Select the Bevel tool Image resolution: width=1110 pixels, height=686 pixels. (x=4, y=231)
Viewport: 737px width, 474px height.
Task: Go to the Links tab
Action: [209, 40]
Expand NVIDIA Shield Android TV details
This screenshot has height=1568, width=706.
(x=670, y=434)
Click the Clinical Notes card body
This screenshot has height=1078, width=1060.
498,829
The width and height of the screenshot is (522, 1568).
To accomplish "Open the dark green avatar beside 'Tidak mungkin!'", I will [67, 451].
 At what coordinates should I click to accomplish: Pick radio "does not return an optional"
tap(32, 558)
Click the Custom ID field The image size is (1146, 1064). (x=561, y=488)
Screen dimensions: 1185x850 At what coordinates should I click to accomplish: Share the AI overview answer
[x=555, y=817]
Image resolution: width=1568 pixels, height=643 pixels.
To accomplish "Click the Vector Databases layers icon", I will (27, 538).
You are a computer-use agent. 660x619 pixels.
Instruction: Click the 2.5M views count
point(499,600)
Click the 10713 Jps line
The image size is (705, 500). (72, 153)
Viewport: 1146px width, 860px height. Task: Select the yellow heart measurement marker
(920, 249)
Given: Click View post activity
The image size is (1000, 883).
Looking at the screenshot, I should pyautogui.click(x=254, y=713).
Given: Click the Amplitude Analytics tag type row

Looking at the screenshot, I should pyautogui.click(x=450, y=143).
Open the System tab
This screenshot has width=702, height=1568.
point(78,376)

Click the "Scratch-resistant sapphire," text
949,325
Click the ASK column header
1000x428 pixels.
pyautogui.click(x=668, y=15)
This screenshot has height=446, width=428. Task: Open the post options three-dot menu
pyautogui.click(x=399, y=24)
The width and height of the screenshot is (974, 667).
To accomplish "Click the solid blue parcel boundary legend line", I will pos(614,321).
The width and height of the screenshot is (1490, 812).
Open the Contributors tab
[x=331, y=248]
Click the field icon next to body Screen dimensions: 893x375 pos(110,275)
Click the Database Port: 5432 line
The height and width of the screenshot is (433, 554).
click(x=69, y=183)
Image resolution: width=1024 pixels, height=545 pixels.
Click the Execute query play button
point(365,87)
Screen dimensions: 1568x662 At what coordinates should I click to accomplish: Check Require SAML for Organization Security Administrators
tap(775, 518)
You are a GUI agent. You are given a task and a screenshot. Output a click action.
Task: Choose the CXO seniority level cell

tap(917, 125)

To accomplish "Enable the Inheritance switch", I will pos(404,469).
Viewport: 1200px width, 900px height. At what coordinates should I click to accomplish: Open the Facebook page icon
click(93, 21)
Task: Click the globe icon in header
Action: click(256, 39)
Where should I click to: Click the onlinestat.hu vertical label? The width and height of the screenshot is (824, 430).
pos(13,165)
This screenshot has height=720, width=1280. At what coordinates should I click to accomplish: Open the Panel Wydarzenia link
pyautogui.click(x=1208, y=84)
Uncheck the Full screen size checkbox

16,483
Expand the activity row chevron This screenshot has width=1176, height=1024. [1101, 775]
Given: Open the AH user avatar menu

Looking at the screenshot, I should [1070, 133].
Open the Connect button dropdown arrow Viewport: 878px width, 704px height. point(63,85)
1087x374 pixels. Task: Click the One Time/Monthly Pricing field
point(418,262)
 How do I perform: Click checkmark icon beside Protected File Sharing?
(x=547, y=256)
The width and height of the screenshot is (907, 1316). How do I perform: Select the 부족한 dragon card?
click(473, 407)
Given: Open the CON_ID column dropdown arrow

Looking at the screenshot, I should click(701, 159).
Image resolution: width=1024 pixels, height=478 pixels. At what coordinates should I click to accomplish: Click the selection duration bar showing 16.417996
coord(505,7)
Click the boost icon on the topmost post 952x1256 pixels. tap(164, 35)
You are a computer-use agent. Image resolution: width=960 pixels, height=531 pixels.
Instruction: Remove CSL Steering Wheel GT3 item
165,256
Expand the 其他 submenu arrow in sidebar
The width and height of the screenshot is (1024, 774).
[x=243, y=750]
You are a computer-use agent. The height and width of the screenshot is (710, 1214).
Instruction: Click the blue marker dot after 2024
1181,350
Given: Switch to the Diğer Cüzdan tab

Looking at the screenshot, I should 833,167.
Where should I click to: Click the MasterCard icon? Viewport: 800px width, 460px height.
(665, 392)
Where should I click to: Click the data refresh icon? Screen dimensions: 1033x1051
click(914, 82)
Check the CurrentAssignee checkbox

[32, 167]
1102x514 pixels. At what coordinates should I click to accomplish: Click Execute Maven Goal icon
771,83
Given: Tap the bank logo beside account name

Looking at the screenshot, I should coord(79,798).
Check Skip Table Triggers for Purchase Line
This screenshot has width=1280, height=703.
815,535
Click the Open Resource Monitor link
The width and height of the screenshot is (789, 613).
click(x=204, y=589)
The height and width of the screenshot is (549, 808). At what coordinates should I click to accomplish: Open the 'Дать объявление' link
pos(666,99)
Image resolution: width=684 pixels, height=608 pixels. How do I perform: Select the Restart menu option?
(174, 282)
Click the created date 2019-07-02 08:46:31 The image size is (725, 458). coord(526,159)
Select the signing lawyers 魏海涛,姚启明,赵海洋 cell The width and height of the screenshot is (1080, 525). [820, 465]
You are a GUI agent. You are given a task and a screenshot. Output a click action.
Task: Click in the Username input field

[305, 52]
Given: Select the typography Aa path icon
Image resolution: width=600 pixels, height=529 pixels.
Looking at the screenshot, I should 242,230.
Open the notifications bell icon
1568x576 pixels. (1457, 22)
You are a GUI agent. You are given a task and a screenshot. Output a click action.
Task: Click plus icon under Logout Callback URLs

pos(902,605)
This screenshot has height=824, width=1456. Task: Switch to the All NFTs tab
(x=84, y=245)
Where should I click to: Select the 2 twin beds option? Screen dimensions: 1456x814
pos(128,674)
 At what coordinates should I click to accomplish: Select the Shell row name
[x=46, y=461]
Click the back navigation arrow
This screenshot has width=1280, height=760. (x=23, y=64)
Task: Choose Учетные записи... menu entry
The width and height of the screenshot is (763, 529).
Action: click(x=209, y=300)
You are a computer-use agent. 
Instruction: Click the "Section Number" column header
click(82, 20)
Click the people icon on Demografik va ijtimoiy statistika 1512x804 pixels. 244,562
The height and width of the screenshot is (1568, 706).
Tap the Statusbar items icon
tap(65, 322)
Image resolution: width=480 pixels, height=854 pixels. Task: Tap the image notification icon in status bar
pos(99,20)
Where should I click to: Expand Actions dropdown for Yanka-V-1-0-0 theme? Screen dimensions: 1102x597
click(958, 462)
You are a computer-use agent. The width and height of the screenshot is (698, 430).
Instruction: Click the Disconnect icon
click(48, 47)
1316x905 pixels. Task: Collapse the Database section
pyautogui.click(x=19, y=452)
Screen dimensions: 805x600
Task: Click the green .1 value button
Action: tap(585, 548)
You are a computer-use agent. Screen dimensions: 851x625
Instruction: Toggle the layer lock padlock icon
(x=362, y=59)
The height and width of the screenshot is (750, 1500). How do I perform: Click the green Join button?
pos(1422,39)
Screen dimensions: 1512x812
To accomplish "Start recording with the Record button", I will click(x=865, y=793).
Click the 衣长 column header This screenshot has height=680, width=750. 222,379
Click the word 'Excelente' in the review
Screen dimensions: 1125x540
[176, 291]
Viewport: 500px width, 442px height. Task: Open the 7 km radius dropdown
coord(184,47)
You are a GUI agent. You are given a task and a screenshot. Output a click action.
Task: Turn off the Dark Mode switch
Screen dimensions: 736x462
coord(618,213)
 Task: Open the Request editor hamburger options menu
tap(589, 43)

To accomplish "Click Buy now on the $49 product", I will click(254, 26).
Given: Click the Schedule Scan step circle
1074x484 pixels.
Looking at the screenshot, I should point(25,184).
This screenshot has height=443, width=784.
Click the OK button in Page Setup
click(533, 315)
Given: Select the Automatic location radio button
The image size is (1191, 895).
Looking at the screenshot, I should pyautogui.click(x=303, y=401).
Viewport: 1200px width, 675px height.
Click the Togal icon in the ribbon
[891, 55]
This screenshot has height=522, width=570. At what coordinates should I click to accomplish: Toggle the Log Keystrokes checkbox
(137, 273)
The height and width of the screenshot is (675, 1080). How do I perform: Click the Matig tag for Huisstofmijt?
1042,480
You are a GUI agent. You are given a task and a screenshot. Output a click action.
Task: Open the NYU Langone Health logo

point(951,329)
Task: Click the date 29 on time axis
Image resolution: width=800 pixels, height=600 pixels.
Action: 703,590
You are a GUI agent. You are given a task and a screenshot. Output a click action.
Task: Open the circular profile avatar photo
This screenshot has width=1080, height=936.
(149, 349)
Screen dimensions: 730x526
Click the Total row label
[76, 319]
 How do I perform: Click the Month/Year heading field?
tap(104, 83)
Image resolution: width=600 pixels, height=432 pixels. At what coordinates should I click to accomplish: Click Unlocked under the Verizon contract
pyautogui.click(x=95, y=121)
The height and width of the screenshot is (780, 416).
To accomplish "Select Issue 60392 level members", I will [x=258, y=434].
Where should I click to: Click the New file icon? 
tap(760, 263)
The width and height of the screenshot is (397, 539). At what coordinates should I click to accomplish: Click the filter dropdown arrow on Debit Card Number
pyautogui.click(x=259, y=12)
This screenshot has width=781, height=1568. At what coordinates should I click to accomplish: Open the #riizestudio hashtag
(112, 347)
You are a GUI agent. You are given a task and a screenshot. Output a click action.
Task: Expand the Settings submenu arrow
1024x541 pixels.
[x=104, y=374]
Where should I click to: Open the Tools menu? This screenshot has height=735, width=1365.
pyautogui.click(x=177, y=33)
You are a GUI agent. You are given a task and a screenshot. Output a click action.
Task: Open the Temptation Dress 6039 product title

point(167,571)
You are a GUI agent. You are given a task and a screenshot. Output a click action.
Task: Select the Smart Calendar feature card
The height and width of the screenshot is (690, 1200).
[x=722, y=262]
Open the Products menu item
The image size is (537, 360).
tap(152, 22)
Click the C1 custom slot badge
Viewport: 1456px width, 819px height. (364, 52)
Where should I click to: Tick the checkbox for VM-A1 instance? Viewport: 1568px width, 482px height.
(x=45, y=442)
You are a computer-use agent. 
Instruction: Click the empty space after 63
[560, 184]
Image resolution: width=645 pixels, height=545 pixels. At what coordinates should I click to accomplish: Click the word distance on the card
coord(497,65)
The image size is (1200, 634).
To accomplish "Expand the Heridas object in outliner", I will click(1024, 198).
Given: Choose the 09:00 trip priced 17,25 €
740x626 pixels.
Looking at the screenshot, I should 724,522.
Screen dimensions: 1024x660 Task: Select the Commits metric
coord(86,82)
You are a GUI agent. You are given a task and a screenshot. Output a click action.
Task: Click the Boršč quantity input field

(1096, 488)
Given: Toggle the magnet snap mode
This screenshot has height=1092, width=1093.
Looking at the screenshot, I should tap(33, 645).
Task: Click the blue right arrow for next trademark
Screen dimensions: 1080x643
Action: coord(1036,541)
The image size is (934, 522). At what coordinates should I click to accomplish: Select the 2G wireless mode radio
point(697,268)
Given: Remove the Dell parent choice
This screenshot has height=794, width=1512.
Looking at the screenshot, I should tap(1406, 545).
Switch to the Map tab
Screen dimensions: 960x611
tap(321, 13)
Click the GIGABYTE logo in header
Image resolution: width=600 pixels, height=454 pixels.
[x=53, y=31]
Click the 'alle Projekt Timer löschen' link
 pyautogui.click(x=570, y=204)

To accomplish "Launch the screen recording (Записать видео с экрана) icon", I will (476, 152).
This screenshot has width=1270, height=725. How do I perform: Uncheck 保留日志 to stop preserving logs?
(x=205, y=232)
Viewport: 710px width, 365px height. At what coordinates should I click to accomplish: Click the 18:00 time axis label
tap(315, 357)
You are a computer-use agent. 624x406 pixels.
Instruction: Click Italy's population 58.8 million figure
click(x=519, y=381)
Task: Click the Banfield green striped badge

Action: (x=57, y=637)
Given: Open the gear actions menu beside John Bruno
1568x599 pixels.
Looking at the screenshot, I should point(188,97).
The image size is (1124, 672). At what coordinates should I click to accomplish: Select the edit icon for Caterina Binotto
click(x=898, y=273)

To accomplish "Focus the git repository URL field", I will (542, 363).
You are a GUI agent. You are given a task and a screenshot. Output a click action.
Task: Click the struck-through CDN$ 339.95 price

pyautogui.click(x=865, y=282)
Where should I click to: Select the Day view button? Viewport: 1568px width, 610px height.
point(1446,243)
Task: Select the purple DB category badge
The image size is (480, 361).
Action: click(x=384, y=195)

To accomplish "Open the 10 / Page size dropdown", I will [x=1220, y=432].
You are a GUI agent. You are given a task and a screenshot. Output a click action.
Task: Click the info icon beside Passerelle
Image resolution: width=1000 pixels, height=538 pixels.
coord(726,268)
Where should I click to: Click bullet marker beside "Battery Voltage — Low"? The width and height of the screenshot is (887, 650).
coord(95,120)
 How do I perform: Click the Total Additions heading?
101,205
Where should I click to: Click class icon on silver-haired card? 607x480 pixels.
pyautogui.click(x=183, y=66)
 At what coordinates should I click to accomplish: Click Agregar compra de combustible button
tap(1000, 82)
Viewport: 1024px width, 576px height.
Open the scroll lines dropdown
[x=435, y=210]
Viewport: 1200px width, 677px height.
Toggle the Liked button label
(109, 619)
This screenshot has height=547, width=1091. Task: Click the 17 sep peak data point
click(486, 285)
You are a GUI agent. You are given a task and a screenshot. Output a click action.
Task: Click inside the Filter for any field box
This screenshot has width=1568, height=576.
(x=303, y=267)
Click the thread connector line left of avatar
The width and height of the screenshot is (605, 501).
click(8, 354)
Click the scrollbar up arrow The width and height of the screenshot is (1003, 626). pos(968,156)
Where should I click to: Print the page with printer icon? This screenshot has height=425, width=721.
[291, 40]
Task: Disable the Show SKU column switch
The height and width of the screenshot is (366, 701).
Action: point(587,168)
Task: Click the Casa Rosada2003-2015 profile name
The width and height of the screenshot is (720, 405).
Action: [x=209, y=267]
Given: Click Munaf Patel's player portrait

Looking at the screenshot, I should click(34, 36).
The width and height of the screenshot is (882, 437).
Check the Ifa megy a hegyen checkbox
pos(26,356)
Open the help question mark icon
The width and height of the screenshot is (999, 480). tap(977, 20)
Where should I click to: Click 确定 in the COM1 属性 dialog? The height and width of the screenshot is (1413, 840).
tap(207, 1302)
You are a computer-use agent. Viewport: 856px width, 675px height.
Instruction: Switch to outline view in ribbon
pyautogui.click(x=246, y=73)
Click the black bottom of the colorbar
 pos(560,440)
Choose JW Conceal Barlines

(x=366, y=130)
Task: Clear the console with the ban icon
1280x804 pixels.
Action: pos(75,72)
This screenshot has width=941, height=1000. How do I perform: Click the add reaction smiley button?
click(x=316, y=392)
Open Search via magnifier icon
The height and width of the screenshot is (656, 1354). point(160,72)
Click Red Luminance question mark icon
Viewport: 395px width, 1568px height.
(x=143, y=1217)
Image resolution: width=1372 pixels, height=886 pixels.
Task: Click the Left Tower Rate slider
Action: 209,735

Activity
All lines in the listing above from the line containing "Click the GIGABYTE logo in header" to the line containing "You are a computer-use agent. 624x406 pixels.", inclusive, should be retyped exactly; no other lines should appear.

Written response
Click the GIGABYTE logo in header
Image resolution: width=600 pixels, height=454 pixels.
[x=53, y=31]
Click the 'alle Projekt Timer löschen' link
 pyautogui.click(x=570, y=204)

To accomplish "Launch the screen recording (Записать видео с экрана) icon", I will (476, 152).
This screenshot has width=1270, height=725. How do I perform: Uncheck 保留日志 to stop preserving logs?
(x=205, y=232)
Viewport: 710px width, 365px height. At what coordinates should I click to accomplish: Click the 18:00 time axis label
tap(315, 357)
You are a computer-use agent. 624x406 pixels.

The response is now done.